D'après Daniel Shapiro, la voix de cet ancien chef d'état-major de l'armée israélienne, ne sera pas ignorée. Par exemple, note-t-il, le leader du parti Bleu Blanc pourrait suggérer des annexions moins étendues que celles prévues dans la plan de Donald Trump, "quelque chose de 'plus modeste' et en accord avec le consensus israélien – comme les grands blocs de colonies près de la Ligne verte (les frontières israéliennes internationalement reconnues d'avant 1967)", précise le chercheur.

D'autres facteurs pourraient retarder la présentation à la hâte d'un plan israélien. En premier lieu, la haute hiérarchie militaire israélienne semble opposée à l'annexion. Un groupe de 220 anciens généraux et officiers de haut rang de l'armée et des services de sécurité israéliens a publié une déclaration début avril, avertissant que des actes unilatéraux d'annexion pourraient "compromettre le traité de paix et la coopération en matière de sécurité avec la Jordanie, la coordination avec les forces de sécurité palestiniennes et le caractère très juif de l'État".

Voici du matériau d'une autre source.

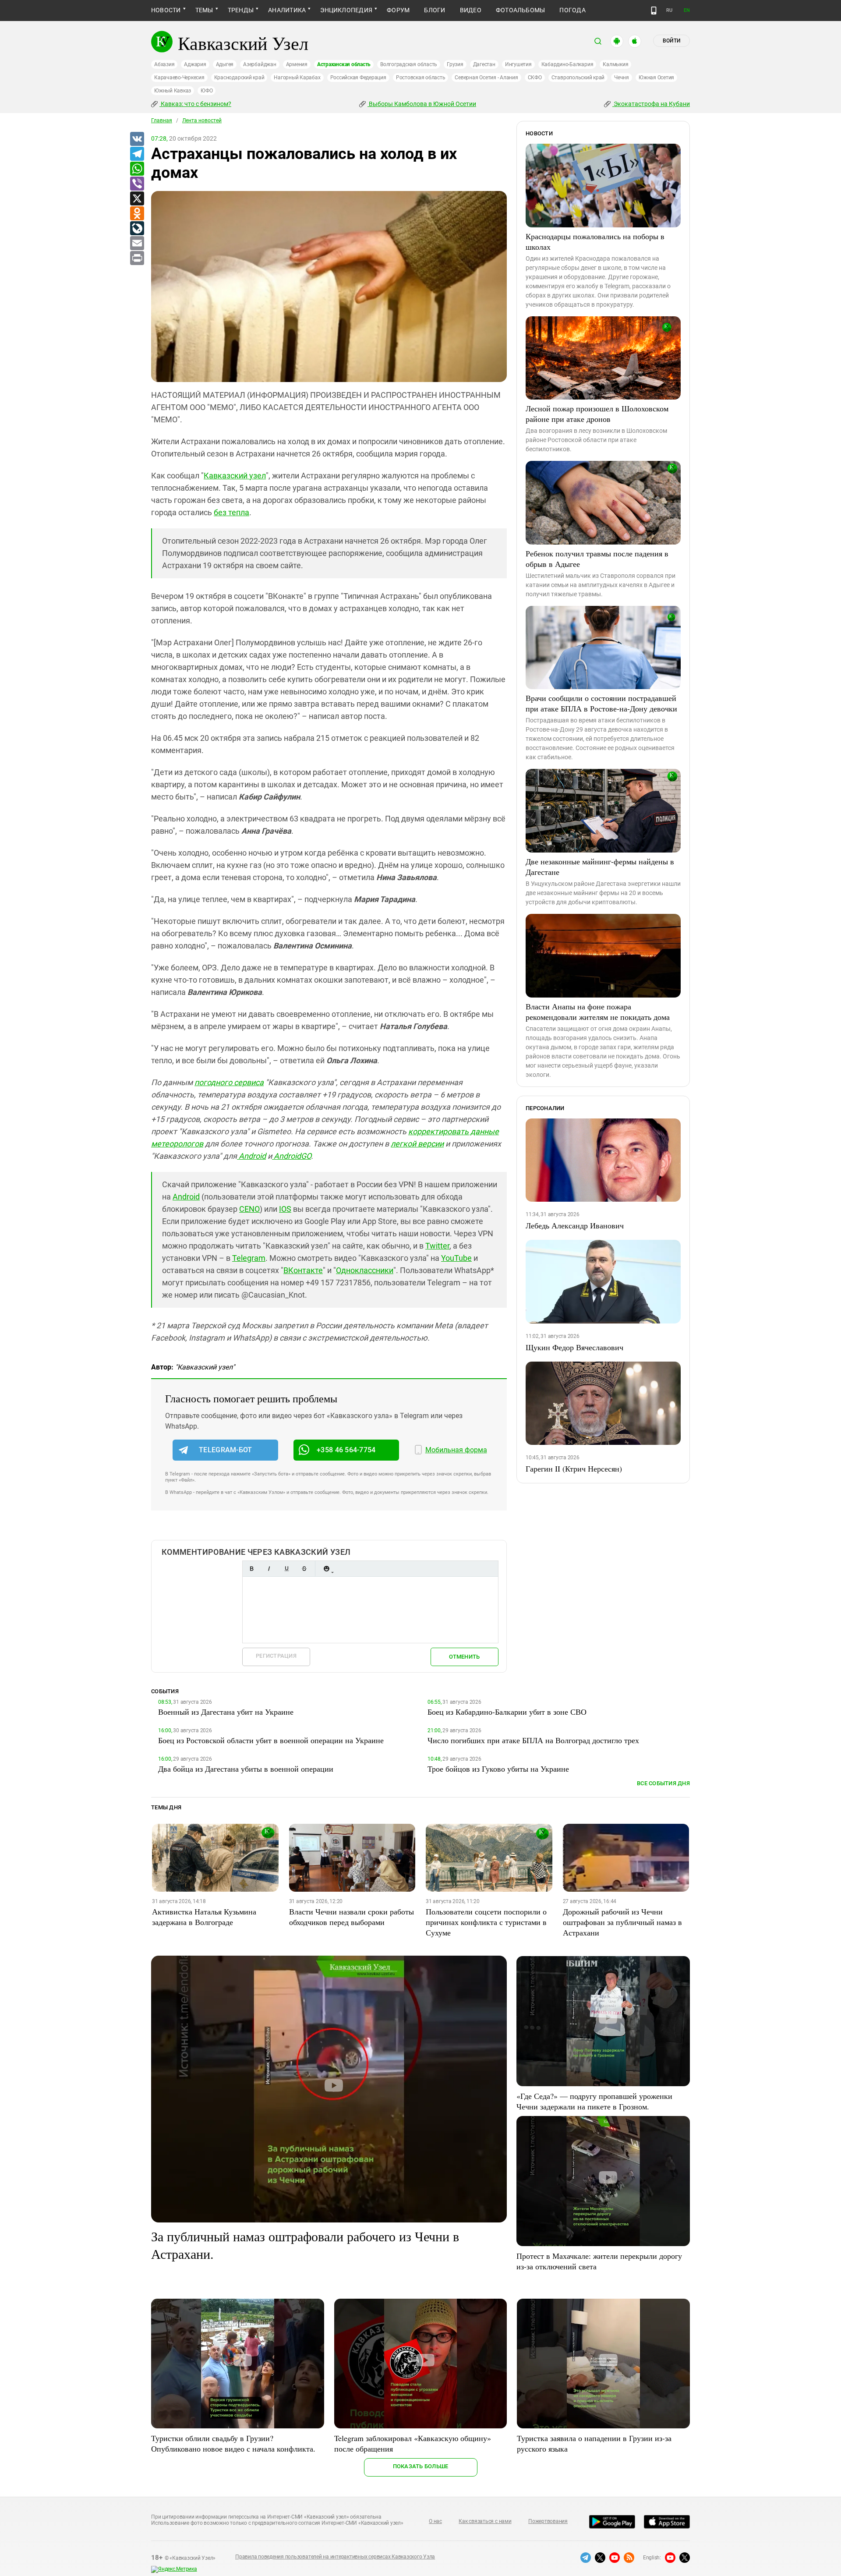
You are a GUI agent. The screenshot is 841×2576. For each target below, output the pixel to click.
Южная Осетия (656, 77)
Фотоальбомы (520, 10)
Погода (572, 10)
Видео (470, 10)
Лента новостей (202, 120)
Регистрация (276, 1655)
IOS (285, 1209)
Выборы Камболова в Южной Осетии (421, 103)
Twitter (437, 1245)
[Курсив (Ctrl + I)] (269, 1568)
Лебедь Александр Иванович (575, 1225)
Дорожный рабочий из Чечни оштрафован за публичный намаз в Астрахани (622, 1922)
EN (687, 10)
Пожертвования (548, 2521)
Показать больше (421, 2466)
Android (251, 1156)
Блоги (434, 10)
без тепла (231, 512)
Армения (296, 64)
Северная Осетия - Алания (486, 77)
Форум (398, 10)
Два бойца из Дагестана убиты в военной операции (245, 1768)
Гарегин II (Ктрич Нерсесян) (574, 1468)
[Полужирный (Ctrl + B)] (251, 1568)
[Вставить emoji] (326, 1568)
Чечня (621, 77)
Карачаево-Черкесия (179, 77)
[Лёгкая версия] (653, 10)
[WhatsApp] (136, 169)
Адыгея (225, 64)
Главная (161, 120)
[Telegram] (136, 154)
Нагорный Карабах (297, 77)
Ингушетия (518, 64)
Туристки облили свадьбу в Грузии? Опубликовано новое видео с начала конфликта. (233, 2443)
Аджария (195, 64)
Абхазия (164, 64)
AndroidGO (291, 1156)
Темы (204, 10)
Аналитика (287, 10)
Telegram (248, 1258)
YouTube (456, 1258)
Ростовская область (420, 77)
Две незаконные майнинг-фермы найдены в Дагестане (600, 866)
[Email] (136, 243)
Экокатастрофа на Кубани (651, 103)
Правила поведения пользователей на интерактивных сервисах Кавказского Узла (335, 2557)
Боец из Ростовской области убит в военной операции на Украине (271, 1740)
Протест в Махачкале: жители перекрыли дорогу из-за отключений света (599, 2261)
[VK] (136, 139)
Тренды (241, 10)
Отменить (464, 1656)
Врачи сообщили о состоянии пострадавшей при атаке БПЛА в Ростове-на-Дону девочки (601, 703)
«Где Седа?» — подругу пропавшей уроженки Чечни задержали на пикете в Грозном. (594, 2101)
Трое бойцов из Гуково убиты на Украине (498, 1768)
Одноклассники (364, 1270)
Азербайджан (259, 64)
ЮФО (206, 91)
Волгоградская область (408, 64)
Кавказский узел (235, 475)
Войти (671, 41)
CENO (249, 1209)
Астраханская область (344, 64)
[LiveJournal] (136, 228)
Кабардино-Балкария (567, 64)
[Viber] (136, 184)
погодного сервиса (229, 1082)
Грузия (455, 64)
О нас (435, 2521)
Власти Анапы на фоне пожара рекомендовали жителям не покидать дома (598, 1011)
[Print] (136, 258)
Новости (166, 10)
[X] (136, 198)
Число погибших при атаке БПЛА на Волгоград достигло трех (533, 1740)
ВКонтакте (303, 1270)
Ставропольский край (577, 77)
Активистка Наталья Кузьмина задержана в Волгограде (204, 1916)
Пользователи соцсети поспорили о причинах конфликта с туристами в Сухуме (486, 1922)
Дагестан (484, 64)
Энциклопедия (346, 10)
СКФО (535, 77)
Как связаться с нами (485, 2521)
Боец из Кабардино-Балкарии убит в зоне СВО (507, 1711)
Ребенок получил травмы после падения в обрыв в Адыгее (597, 558)
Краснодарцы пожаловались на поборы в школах (595, 241)
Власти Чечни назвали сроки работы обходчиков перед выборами (351, 1916)
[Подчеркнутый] (286, 1568)
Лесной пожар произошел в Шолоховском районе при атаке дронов (597, 413)
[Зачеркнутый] (304, 1568)
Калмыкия (615, 64)
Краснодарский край (239, 77)
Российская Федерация (358, 77)
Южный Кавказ (172, 91)
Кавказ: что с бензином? (195, 103)
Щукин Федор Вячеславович (574, 1347)
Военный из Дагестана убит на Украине (225, 1711)
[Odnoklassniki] (136, 213)
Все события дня (663, 1783)
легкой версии (417, 1143)
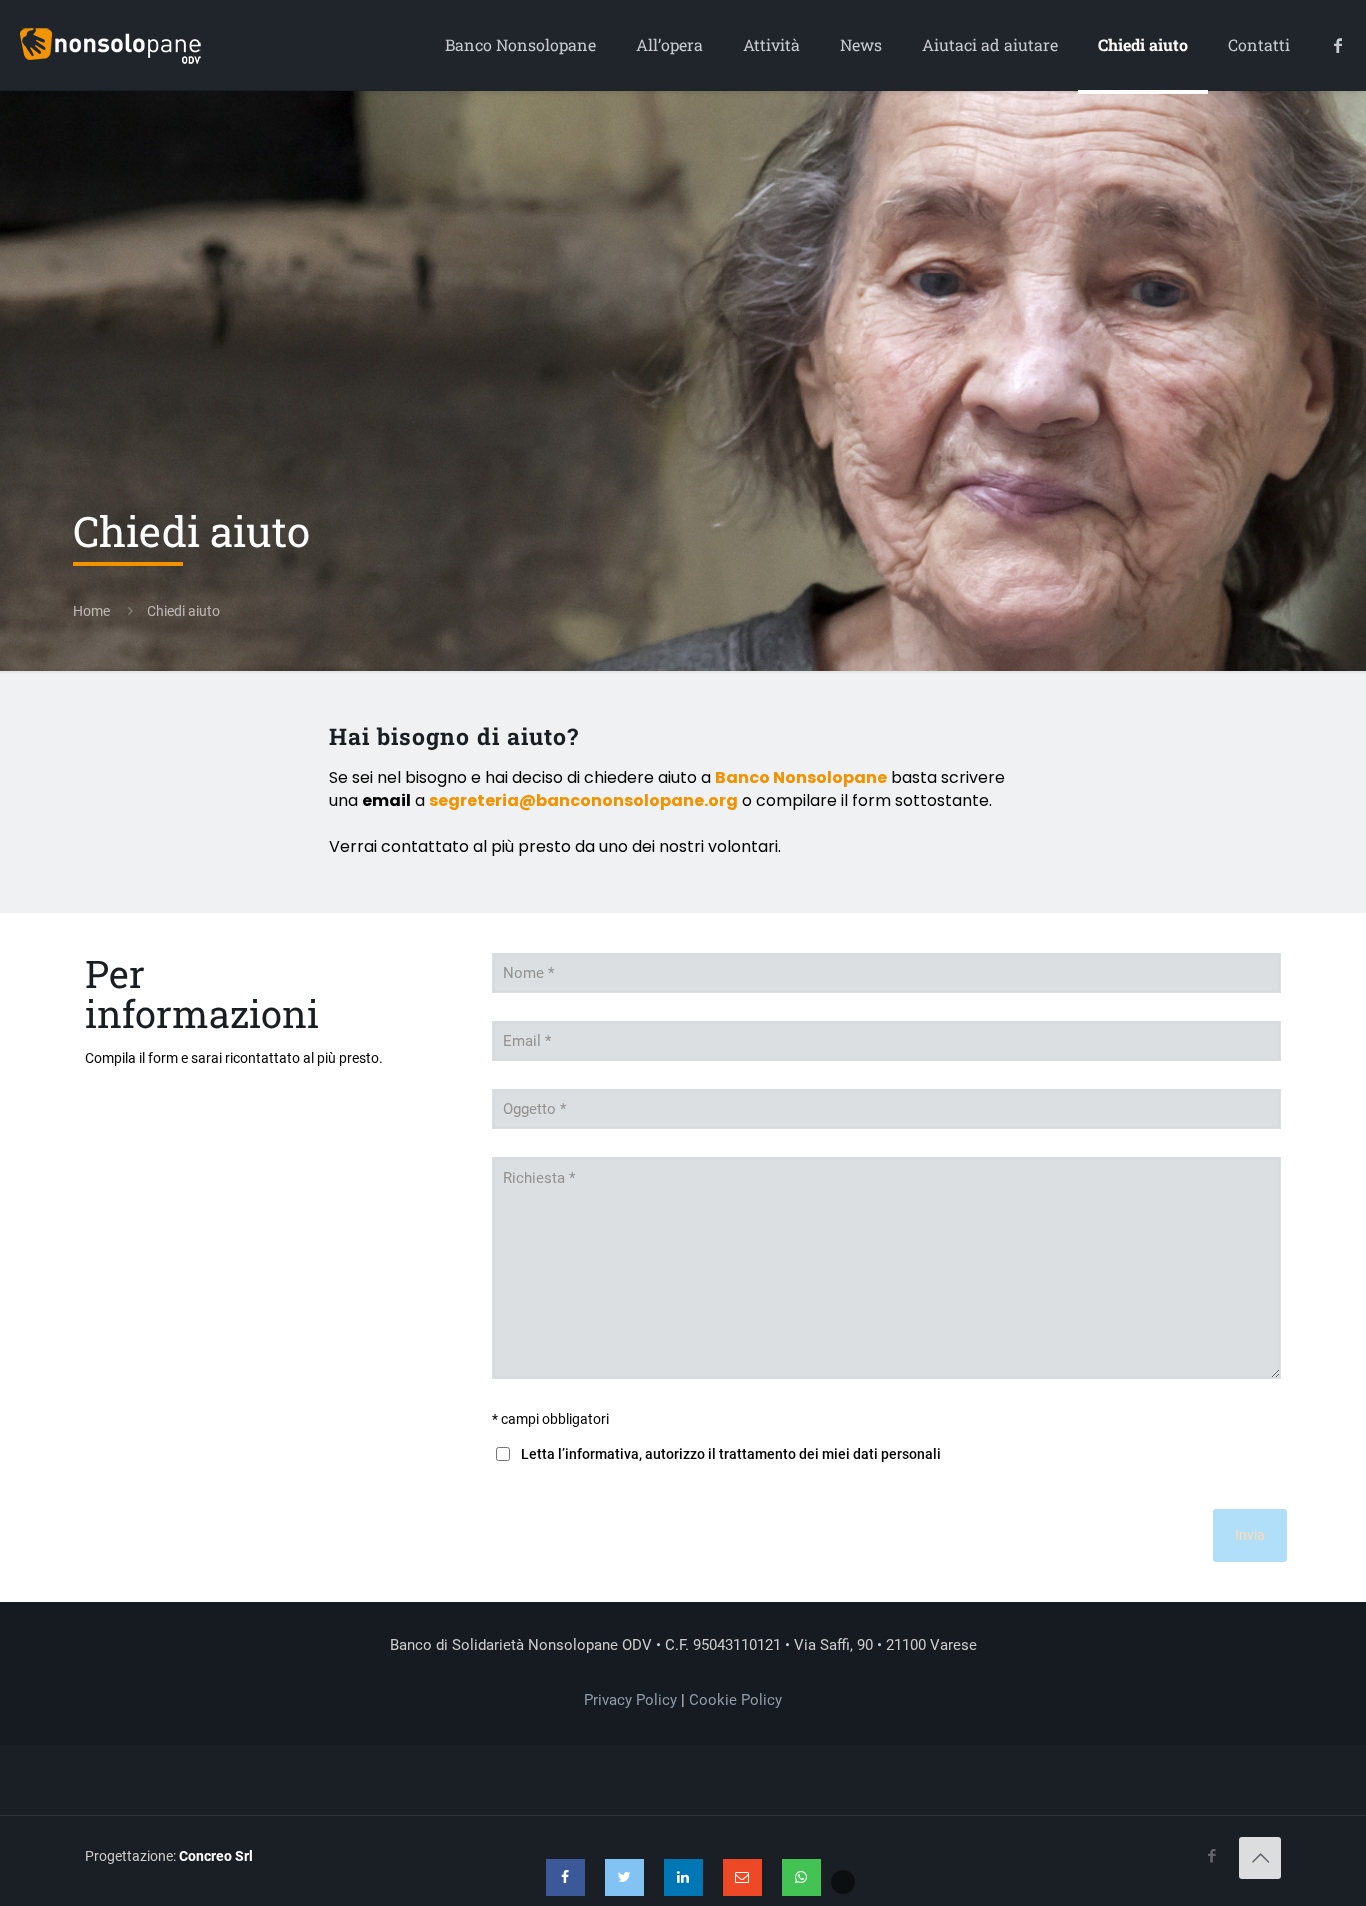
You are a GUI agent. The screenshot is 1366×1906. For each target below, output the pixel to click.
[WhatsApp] (801, 1877)
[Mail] (742, 1877)
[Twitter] (624, 1877)
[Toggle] (843, 1882)
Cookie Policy (735, 1700)
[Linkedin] (683, 1877)
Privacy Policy (630, 1700)
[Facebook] (565, 1877)
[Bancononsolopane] (111, 45)
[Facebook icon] (1211, 1856)
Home (91, 611)
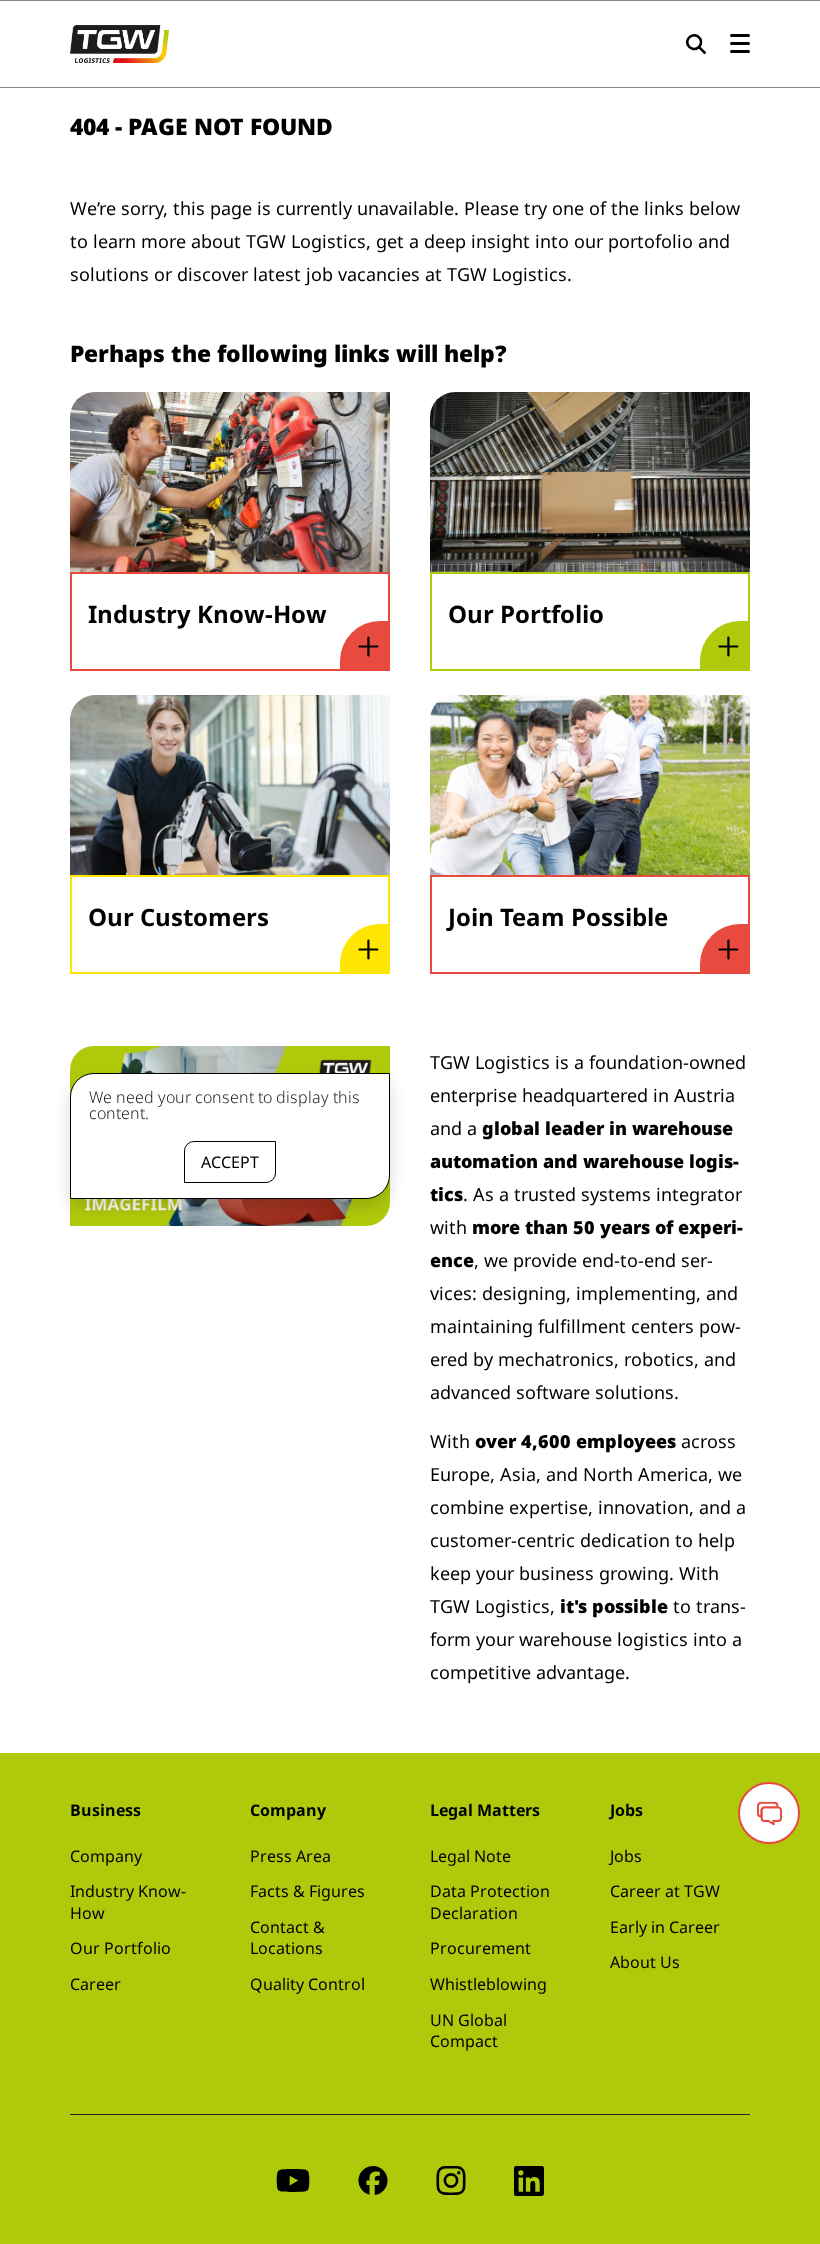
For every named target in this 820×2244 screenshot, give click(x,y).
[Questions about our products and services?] (769, 1813)
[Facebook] (373, 2179)
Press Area (290, 1856)
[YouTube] (293, 2179)
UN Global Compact (468, 2031)
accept (230, 1162)
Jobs (626, 1856)
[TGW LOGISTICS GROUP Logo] (119, 42)
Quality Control (307, 1984)
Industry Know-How (128, 1902)
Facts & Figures (307, 1891)
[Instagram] (451, 2179)
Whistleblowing (488, 1984)
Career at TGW (665, 1891)
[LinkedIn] (529, 2179)
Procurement (480, 1948)
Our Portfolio (120, 1948)
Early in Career (665, 1927)
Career (95, 1984)
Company (106, 1856)
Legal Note (470, 1856)
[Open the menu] (740, 44)
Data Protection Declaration (490, 1902)
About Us (645, 1962)
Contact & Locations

Même une annexion à petite échelle, ont-ils mis en garde, "risque de se transformer en une annexion à grande échelle", déclenchant "une réaction en chaîne sur laquelle Israël n'aura aucun contrôle". 

Un comité d'experts cartographie déjà les nouvelles frontières

D'ici au 1er juillet, un comité de cartographie israélo-américain est chargé de dessiner les frontières qui seront établies dans le cadre du projet d'annexion possible. 

Or son travail a été ralenti par la crise du coronavirus, pendant laquelle Israël a interdit l'entrée des ressortissants étrangers sur son territoire, indique Times of Israël. Tandis que de leur côté, les États-Unis ont évacué une partie de leurs personnels diplomatiques. 

Autre signal : d'après un haut responsable de la Maison Blanche interviewé sous anonymat par la chaîne de télévision israélienne Treizième chaîne, pour la Maison Blanche, le calendrier "n'est pas rigide" et la date du 1er juillet pour la présentation finale d'un plan d'annexion israélien n'est pas "une date sacrée". Ce qui laisse penser qu'un report de présentation du plan n'est pas impossible.

Course contre la montre pour Netanyahu

Benjamin Netanyahu fera tout pour faire passer au plus vite un vote sur le plan d'annexion, avant l'élection présidentielle américaine de novembre. Mais pour Daniel Shapiro, le travail du comité de cartographie va avoir besoin de temps pour négocier, car il va être soumis à de fortes pressions, notamment de la part des communautés de colons, qui demandent une définition élargie de leurs frontières. Conséquence : "Cela pourrait amener le territoire annexé bien au-delà des 30 % que l'administration Trump a indiqués qu'elle soutiendrait", soutient l'expert. 

Or comme l'ont rappelé les anciens officiers de haut rang de Tsahal dans leur lettre fin avril, des annexions à trop grande échelle pourraient déstabiliser le gouvernement israélien, en venant perturber le fragile équilibre des ententes entre l'État hébreu, l'Autorité palestinienne et les pays voisins. 

Une chose est sûre, décaler la présentation du plan israélien d'annexion après le 1er juillet irait en défaveur de Benjamin Netanyahu. Le futur Premier ministre israélien joue la montre et bénéficie du relatif silence mondial, causé par la pandémie de Covid-19 venue perturber le fonctionnement des organisations internationales. Quelques alertes ont néanmoins été émises par l'ONU qui a déclaré qu'un plan d'annexion serait "légalement, moralement, politiquement, tout à fait inacceptable", ou encore par l'Union européenne, estimant qu'une annexion serait "contraire au droit international".